Alternative Approaches to Persistence
Profile scripts are atypical persistence mechanisms because triggering the malicious code requires someone to logon and open a PowerShell prompt. This can make their execution unpredictable for an attacker, but likewise more difficult for an analyst to discover than traditional recurring autoruns.
If an attacker wants to use PowerShell profiles for persistence in a more predictable and reliable manner, they could create an autorun entry that simply calls “PowerShell.exe” with a hidden window in non-interactive mode, bypassing the local execution policy. This could be performed via any persistence mechanism, such as a recurring Scheduled Task or run key in the registry. In such a scenario, an analyst focusing on discovery of malicious autorun binaries might overlook the presence of an entry that runs the legitimate PowerShell interpreter without any overtly suspicious arguments.
As shown in the beginning of this blog post, Tanium’s ability to collect and compare autorun entries in real time is an effective tool to quickly identify outliers across the enterprise. Analysts can filter this data to only include references to PowerShell, and compare results from the resulting set of systems. In another example shown below, we’ve created a recurring scheduled task that executes PowerShell to ensure a malicious profile is loaded.

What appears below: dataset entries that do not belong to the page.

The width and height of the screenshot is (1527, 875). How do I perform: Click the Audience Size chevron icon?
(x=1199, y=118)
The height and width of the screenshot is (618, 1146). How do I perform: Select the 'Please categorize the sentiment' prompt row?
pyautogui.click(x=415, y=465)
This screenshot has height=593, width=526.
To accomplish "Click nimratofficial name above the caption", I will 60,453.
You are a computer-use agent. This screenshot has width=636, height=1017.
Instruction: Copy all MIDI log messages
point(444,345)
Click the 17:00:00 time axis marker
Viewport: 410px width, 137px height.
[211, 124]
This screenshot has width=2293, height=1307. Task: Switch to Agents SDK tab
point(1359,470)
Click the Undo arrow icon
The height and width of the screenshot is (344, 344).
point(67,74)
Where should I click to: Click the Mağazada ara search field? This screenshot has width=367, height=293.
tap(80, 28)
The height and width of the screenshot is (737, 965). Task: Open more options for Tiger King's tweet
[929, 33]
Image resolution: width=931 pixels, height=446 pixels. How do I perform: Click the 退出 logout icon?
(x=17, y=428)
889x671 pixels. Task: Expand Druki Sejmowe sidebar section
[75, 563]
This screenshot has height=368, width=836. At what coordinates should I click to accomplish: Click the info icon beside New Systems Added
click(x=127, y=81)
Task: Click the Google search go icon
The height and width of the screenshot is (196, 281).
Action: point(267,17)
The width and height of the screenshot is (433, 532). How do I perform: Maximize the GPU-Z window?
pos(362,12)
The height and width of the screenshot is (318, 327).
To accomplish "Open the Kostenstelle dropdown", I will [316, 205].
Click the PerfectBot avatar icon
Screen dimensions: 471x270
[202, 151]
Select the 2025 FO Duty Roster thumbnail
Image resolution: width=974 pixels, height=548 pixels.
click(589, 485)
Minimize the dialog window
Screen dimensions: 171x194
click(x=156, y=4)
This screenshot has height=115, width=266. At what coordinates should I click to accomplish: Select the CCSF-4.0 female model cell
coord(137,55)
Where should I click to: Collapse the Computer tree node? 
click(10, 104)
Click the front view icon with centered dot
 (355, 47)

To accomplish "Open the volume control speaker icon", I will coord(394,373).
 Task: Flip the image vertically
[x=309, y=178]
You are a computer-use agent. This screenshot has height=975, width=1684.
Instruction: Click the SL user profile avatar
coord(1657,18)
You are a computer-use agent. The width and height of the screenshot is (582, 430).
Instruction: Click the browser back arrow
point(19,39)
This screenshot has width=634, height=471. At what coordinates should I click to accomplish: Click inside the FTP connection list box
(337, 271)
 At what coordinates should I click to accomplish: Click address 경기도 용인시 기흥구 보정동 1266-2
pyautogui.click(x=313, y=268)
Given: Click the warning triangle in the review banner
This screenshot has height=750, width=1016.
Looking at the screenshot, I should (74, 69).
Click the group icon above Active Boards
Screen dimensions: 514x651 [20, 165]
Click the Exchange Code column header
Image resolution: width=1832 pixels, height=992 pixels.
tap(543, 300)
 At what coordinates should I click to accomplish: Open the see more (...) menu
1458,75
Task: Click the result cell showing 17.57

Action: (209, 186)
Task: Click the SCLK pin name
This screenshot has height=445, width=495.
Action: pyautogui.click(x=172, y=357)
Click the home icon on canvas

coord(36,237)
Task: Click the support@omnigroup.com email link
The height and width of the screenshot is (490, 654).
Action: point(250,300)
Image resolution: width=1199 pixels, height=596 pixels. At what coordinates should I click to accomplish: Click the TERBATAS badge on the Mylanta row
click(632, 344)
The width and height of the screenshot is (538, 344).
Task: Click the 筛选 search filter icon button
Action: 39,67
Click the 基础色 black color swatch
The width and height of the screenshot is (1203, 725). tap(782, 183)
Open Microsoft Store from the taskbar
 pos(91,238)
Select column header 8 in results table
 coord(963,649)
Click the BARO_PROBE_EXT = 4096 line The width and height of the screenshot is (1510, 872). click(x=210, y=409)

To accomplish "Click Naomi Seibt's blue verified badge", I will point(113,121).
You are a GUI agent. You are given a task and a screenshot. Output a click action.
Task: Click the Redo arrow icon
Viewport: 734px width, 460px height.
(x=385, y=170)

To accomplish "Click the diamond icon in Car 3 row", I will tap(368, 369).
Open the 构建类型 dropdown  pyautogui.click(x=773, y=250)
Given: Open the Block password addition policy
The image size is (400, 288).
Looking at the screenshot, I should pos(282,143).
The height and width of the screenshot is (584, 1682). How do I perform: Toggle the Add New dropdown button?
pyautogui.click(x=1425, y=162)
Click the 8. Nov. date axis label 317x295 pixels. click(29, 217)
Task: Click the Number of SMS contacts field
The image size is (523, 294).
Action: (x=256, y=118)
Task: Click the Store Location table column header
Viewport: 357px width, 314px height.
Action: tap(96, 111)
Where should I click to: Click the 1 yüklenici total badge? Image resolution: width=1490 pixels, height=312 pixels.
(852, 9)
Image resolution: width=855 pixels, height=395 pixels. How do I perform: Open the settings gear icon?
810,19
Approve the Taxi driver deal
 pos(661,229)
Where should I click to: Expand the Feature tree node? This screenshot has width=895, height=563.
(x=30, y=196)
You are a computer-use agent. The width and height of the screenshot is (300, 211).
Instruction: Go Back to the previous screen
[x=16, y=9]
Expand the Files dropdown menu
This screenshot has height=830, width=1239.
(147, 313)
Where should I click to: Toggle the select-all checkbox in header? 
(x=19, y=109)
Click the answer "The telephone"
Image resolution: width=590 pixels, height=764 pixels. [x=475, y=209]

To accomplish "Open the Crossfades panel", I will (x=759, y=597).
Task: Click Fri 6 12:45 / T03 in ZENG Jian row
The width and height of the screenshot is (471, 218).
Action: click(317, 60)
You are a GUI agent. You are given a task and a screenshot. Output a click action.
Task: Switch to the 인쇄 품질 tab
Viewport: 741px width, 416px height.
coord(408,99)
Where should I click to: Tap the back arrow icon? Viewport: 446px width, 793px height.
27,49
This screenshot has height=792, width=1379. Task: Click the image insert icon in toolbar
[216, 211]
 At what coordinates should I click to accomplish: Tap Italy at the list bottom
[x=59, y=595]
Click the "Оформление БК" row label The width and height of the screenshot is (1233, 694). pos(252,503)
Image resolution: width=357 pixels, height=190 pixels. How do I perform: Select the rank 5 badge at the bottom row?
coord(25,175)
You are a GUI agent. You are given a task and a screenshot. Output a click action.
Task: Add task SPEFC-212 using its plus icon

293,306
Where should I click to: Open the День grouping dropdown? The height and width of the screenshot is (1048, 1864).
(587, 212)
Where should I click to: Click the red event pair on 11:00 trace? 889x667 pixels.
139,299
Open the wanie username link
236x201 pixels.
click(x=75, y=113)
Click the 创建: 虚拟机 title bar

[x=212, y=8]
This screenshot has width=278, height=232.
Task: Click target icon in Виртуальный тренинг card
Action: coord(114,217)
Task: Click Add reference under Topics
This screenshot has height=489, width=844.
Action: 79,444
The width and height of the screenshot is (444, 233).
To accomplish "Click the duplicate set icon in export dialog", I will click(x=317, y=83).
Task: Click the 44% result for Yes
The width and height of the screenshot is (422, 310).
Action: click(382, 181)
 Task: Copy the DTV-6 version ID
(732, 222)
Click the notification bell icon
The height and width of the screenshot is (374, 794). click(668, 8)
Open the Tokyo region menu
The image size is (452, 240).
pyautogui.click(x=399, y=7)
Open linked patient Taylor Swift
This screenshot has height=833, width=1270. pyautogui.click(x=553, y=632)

Tanium’s “Get Scheduled Tasks” sensor readily identifies the anomalous task, shown in the last row of output.
As incident responders and their tools continue to mature and improve, attackers will migrate to less traditional tactics and techniques. Modifying shell startup scripts to do nefarious things is certainly not new, but it is less common than many other persistence mechanisms. Good analysts with good tools can find them easily and quickly.